#### Problem details:
Line filter on the word "agent": copy each matching line from the entries.

#### Information given:
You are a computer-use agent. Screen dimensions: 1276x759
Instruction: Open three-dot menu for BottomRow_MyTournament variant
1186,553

---

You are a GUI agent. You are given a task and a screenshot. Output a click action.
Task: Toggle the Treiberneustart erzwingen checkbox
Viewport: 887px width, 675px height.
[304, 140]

#### Expected answer:
You are a computer-use agent. Screen dimensions: 1276x759
You are a GUI agent. You are given a task and a screenshot. Output a click action.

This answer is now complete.